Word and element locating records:
•••

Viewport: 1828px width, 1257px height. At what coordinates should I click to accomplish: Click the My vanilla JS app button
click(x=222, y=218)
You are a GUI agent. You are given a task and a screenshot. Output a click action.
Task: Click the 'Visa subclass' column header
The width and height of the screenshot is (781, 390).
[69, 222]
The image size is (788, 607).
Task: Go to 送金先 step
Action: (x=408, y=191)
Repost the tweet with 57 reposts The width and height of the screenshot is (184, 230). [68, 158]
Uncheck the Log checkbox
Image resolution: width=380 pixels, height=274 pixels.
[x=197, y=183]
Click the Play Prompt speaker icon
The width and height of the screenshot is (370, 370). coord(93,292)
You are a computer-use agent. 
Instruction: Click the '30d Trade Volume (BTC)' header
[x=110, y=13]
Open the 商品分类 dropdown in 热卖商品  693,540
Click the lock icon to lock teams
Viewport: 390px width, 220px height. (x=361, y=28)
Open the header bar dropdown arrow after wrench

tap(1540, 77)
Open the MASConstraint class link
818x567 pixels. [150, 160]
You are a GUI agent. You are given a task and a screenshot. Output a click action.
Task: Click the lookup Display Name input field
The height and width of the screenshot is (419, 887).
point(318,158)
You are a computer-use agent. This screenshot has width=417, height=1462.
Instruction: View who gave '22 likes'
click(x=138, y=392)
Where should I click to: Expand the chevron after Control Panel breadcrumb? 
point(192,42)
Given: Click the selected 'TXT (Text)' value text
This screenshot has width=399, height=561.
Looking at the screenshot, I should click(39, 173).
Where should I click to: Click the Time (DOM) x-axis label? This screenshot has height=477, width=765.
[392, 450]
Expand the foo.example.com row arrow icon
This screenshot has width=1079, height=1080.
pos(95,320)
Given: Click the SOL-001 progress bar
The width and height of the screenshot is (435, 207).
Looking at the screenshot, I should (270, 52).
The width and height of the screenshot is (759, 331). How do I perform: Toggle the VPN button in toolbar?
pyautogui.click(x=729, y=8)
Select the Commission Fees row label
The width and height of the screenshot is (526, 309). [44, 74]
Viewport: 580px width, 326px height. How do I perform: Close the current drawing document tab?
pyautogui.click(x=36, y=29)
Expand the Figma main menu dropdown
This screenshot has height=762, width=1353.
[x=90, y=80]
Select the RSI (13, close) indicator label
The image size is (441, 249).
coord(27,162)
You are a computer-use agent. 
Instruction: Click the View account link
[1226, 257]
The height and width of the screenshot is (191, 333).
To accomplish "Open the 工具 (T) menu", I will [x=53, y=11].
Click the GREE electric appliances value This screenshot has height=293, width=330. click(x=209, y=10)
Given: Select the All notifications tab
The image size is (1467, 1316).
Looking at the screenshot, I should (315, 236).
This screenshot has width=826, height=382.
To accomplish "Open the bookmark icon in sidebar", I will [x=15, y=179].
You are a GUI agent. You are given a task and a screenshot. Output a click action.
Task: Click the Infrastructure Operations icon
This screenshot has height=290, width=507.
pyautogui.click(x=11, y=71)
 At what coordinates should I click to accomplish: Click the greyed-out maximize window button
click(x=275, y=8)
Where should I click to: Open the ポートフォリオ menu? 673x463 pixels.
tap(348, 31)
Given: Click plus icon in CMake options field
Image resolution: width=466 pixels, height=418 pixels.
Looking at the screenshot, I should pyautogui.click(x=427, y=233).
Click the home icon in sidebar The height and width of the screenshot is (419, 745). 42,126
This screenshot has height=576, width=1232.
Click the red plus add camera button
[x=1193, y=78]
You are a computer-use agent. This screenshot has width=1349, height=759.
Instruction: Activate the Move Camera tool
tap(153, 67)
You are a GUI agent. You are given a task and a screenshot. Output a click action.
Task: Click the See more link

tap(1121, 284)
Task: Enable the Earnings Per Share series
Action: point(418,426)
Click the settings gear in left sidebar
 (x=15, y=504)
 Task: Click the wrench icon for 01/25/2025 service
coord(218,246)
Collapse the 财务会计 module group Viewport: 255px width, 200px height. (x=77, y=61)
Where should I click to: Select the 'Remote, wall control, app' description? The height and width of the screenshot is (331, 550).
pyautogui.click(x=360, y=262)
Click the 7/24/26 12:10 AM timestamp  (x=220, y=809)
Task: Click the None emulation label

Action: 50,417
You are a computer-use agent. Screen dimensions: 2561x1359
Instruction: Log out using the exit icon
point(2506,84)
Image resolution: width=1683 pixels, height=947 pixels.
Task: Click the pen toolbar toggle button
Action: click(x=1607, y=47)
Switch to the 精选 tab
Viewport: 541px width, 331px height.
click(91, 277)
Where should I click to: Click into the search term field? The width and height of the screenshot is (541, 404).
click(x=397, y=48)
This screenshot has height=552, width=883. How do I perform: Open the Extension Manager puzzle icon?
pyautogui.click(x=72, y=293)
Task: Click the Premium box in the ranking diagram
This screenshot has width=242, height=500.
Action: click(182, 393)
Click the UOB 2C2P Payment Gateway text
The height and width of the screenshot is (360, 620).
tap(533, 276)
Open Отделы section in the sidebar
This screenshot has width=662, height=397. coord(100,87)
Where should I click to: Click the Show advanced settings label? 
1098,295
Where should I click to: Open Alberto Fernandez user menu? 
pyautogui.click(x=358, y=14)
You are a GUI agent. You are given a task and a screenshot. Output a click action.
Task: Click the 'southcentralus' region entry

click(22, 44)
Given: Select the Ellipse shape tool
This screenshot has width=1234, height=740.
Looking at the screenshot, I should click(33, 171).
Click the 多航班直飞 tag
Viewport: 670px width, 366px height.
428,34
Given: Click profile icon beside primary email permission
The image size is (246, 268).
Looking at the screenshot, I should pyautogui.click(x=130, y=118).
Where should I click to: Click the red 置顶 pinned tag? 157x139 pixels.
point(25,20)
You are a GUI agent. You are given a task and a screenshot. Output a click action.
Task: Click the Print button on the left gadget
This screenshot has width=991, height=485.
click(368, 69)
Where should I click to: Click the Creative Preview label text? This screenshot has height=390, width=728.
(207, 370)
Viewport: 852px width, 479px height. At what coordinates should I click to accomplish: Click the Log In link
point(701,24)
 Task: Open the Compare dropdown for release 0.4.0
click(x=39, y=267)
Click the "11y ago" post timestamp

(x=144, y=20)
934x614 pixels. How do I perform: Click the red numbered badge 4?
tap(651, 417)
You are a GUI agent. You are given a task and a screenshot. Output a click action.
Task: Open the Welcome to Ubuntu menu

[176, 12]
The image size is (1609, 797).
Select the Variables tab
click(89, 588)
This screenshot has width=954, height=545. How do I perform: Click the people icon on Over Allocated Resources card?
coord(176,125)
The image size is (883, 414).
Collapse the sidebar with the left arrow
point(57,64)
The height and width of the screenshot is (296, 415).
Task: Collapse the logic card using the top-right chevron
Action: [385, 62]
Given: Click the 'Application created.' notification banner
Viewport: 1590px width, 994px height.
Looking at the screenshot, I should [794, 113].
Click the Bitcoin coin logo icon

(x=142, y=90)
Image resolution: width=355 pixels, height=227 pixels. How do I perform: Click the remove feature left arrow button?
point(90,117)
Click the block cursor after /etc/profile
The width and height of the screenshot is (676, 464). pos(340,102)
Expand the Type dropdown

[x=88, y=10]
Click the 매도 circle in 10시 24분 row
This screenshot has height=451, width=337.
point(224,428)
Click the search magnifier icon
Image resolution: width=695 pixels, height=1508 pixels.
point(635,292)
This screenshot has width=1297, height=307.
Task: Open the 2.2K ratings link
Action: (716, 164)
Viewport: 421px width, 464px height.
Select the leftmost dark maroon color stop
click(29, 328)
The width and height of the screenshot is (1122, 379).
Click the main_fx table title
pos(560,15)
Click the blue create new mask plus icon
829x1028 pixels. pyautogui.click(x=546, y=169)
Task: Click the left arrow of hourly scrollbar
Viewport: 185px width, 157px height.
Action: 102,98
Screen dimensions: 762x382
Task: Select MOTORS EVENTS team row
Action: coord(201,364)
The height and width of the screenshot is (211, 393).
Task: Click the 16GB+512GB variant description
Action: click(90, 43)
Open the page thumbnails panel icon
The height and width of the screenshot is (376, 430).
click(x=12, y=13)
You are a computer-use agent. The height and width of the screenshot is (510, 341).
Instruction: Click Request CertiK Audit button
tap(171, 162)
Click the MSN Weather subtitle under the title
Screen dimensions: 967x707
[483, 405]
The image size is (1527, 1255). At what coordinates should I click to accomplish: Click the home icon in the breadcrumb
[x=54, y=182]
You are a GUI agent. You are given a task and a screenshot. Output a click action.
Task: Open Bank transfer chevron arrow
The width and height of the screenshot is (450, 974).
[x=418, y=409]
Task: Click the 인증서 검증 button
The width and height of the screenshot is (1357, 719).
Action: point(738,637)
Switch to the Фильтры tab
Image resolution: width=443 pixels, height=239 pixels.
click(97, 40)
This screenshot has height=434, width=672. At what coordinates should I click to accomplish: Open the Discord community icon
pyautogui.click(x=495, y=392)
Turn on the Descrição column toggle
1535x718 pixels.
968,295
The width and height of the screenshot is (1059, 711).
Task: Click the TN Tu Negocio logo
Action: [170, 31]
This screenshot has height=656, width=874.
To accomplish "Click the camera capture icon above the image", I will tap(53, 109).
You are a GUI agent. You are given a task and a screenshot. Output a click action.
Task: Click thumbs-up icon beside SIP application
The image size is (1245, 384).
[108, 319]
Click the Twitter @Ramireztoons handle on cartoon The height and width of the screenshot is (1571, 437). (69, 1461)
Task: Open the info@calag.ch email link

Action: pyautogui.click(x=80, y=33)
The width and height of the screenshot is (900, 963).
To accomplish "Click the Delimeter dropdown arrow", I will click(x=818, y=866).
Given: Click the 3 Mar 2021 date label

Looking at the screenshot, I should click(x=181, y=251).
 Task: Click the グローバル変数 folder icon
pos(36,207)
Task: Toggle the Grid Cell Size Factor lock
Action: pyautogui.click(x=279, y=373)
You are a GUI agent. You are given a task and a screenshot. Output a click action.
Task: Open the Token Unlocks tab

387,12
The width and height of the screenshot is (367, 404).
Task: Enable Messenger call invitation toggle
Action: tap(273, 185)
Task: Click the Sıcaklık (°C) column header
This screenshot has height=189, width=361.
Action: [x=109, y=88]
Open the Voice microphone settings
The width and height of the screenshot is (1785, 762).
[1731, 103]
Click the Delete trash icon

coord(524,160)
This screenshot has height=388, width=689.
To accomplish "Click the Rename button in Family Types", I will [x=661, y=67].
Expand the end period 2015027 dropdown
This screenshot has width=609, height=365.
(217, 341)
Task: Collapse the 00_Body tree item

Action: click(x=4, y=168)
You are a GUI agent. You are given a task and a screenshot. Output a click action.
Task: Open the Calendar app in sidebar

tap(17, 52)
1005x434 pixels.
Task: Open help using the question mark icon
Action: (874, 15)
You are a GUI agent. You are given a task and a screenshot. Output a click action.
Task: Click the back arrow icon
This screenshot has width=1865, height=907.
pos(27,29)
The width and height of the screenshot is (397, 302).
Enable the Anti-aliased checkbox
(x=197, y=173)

•••

▶ [Task brief]: Lay out the lines of the records as a numbered list, starting with the line that contains "Task: Click the 인증서 검증 button" and going on through the line that contains "click(97, 40)", leaving out any blank lines.

▶ [Task solution]:
1. Task: Click the 인증서 검증 button
2. The width and height of the screenshot is (1357, 719).
3. Action: point(738,637)
4. Switch to the Фильтры tab
5. Image resolution: width=443 pixels, height=239 pixels.
6. click(97, 40)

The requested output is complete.